Dans cette suite, nous retrouvons les protagonistes de La Chute des géants dix années après les avoir laissés dans un monde en pleine reconstruction post-Première Guerre mondiale.
Nous sommes plongés directement dans l’Allemagne des années 1930, à la veille de la prise de pouvoir de Hitler. Pendant cette nouvelle partie du récit, qui s’étend de 1933 à 1949, nous allons voir évoluer avec les enfants des personnages découverts dans le tome 1. Leurs parents apparaissent encore, mais leur place s’efface petit à petit, à mesure que leurs enfants grandissent et ont leur vie propre.
Ce tome 2 évoque la montée du nazisme, la Seconde Guerre mondiale et enfin les prémices de la guerre froide.

Dans ce tome aussi, la France n’est que très peu évoquée (vous aussi vous vous dites que, quand même, le débarquement a eut lieu sur nos côtes et que ça vaut bien une petite centaine de pages sur un millier… et bien non.) Mais encore plus dans ce tome que dans le précédent l’absence de la France ne m’a pas posé de problème. J’ai aimé le resserrement sur l’Allemagne, puis sur la Russie et les Etats-Unis. (Le Royaume-Uni y a également une place, surtout au début, on voit la montée du fascisme chez les Britanniques et l’essoufflement du mouvement).

Ce qui m’est vraiment apparu dans ce tome (elle a mis 1500 pages à s’en rendre compte la p’tite, quand même) c’est la façon dont Ken Follett arrive à placer ses personnages de façon à ce qu’ils soient au plus près des évènements historiques et que tout paraisse naturel au lecteur (bon en fait ça m’est apparu quand un des personnages suit Hitler dans le Reichstag après l’incendie, et là justement c’est pas hyper naturel… mais dans l’ensemble tout passe très bien).

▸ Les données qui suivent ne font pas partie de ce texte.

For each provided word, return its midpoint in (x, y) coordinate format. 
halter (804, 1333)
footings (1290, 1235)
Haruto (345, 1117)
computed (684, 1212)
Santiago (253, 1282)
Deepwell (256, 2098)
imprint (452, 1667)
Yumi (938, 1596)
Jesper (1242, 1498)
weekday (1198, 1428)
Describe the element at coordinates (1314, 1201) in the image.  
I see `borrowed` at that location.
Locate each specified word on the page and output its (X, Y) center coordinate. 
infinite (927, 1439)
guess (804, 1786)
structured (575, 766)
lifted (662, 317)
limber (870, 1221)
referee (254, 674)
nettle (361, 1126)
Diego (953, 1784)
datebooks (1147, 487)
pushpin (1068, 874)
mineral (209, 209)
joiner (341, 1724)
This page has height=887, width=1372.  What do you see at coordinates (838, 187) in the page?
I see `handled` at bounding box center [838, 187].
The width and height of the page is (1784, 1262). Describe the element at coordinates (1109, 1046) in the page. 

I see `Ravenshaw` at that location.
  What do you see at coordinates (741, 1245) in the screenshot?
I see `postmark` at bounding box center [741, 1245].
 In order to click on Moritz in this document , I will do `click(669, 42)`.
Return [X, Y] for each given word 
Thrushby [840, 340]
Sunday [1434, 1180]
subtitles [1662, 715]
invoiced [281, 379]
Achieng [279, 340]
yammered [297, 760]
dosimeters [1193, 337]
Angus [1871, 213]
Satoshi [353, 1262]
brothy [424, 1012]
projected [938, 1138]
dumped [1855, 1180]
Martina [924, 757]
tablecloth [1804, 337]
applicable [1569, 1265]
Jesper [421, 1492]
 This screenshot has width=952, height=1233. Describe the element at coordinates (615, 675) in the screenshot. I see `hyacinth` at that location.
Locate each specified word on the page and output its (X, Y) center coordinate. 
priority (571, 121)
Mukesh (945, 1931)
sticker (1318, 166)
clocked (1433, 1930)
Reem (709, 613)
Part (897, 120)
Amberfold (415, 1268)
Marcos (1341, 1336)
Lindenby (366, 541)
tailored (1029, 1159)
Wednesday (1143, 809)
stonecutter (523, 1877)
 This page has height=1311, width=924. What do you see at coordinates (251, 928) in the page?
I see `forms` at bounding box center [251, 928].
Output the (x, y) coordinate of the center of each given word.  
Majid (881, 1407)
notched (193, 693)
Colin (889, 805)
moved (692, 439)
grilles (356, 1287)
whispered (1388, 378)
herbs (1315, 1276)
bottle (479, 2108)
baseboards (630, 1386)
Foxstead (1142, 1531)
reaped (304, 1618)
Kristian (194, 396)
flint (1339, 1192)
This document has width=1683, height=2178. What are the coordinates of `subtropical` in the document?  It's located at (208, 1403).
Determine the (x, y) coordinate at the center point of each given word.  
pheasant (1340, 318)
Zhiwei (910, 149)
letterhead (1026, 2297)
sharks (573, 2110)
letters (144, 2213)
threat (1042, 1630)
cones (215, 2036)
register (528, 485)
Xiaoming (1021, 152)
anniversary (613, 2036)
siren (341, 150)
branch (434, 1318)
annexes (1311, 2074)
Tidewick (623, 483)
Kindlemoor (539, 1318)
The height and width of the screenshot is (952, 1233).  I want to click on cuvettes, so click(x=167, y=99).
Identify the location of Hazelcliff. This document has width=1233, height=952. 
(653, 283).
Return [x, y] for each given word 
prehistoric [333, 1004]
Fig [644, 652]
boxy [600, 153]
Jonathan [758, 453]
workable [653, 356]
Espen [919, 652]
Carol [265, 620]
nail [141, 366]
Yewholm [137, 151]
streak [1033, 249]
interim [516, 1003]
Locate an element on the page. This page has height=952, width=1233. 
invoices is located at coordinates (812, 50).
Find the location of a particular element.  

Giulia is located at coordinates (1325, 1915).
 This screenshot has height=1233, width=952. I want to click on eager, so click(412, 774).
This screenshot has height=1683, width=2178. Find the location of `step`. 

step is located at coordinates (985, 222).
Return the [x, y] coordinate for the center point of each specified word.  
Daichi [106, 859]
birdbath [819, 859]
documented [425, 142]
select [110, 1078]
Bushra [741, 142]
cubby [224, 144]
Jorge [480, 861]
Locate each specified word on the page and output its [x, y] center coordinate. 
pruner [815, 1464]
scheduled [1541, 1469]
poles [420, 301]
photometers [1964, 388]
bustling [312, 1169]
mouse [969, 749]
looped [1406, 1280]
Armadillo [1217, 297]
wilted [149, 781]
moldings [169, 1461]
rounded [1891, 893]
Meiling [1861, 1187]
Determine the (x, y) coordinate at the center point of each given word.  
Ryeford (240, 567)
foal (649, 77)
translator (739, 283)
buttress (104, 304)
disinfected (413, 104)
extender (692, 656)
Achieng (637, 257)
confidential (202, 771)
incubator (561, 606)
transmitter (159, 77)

J’ai été étonnée du peu de traitement des camps de concentration et d’extermination (à peine évoqués en fait). Par contre le traitement de l’extermination des handicapés mentaux et physiques dans l’Allemagne dans années 1930 m’a beaucoup marqué (pour vous donner le niveau, j’en ai fait un cauchemar). Peut-être parce qu’on en parle moins souvent. (Non pas qu’on parle trop de la Shoah, il ne faut pas que le souvenir disparaisse.)
Il y a beaucoup de passages sur la guerre américano-japonaise et comme je n’ai jamais vu Pearl Harbor (oui je sais, c’est fou d’y avoir échappé), j’avais une connaissance assez limitée de la guerre dans le Pacifique, à part le point final par les bombes nucléaires.

Comme le premier tome, j’ai lu ce pavé à toute vitesse et avec un grand plaisir !
Il vaut mieux avoir lu le tome 1 avant de se lancer dans ce tome, même si Ken Follett fait de nombreux rappels de « qui est qui » et « qui a fait quoi ».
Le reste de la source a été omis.